Schlaf-Glossar: Abendroutine
Kurzdefinition: Was ist Abendroutine?
Eine Abendroutine ist eine bewusste Abfolge von Handlungen, die regelmäßig am Ende des Tages durchgeführt wird, um den Körper und Geist auf den Schlaf vorzubereiten. Sie dient dazu, den Stress des Tages abzubauen, zur Ruhe zu kommen und so die Schlafqualität zu verbessern. Typische Elemente umfassen das Vermeiden von Bildschirmen, Entspannungsübungen oder das Lesen eines Buches.
3 Takeaways für dich: Abendroutine
- Signalisiert dem Körper, dass es Zeit zum Entspannen ist.
- Sollte 30–60 Minuten vor dem Schlafen beginnen.
- Vermeide Bildschirme, Koffein und intensive Anstrengung.

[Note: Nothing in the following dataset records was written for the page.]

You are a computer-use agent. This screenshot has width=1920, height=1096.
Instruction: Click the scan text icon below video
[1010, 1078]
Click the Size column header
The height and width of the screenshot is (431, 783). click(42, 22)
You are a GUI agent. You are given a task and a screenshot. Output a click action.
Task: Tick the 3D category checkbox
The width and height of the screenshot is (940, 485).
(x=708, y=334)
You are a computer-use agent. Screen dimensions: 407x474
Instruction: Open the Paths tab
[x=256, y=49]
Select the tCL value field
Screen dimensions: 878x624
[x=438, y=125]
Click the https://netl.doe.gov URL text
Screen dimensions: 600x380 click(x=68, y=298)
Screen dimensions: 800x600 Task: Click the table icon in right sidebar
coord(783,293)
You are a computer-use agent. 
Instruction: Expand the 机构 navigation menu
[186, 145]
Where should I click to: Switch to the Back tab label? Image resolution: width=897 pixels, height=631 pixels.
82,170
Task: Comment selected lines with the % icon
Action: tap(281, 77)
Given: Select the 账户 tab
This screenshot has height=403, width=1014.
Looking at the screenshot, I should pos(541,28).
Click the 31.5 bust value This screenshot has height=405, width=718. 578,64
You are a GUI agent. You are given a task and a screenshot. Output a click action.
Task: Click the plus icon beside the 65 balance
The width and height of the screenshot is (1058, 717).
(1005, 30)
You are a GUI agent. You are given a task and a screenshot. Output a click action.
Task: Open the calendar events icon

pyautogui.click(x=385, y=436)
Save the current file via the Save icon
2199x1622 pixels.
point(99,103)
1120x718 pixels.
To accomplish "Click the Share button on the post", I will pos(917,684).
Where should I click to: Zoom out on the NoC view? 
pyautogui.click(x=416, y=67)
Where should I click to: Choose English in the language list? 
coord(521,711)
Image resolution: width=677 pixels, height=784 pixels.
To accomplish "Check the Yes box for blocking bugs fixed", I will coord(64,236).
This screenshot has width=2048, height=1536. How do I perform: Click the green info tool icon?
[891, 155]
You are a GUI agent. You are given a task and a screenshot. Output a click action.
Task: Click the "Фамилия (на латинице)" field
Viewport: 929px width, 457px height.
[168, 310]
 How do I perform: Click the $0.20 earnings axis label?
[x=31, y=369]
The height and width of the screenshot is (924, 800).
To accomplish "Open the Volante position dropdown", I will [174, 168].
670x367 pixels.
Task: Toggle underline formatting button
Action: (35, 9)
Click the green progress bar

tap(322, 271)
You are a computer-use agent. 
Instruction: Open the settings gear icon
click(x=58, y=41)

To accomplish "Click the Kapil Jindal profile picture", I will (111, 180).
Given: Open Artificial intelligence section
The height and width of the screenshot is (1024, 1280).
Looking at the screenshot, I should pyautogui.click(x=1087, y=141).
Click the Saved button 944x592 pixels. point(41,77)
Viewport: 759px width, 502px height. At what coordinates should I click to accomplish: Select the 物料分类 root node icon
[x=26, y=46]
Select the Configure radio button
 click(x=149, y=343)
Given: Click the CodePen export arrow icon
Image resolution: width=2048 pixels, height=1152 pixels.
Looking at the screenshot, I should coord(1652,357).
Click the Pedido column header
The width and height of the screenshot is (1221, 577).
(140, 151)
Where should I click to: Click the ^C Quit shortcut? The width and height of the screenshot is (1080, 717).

Die Physiologie der Abendroutine: Wie das Nervensystem herunterfährt
Die Abendroutine dient als bewusster Übergang zwischen der Tagesaktivität und dem Schlaf, wobei sie maßgeblich auf die Regulierung des autonomen Nervensystems (ANS) einwirkt. Während des Tages dominiert oft der sympathische Teil des ANS („Kampf-oder-Flucht“-Modus). Eine effektive Abendroutine signalisiert dem Körper, dass die Gefahr vorüber ist und stimuliert den parasympathischen Teil („Ruhe-und-Verdauung“-Modus). Das Dimmen des Lichts, die Vermeidung von Bildschirmen (die blaues Licht emittieren und die Melatoninproduktion unterdrücken) und entspannende Tätigkeiten wie leichte Dehnübungen oder ein warmes Bad fördern diesen parasympathischen Umschaltprozess. Diese physiologische Beruhigung ist essenziell, da sie die Herzfrequenzvariabilität (HRV) verbessert und den Cortisolspiegel senkt, was dem Körper erlaubt, in einen Zustand tiefer Erholung überzugehen. Eine konsistente Routine vor dem Schlafengehen unterstützt somit die natürliche Freisetzung von Melatonin, dem wichtigsten Schlafhormon.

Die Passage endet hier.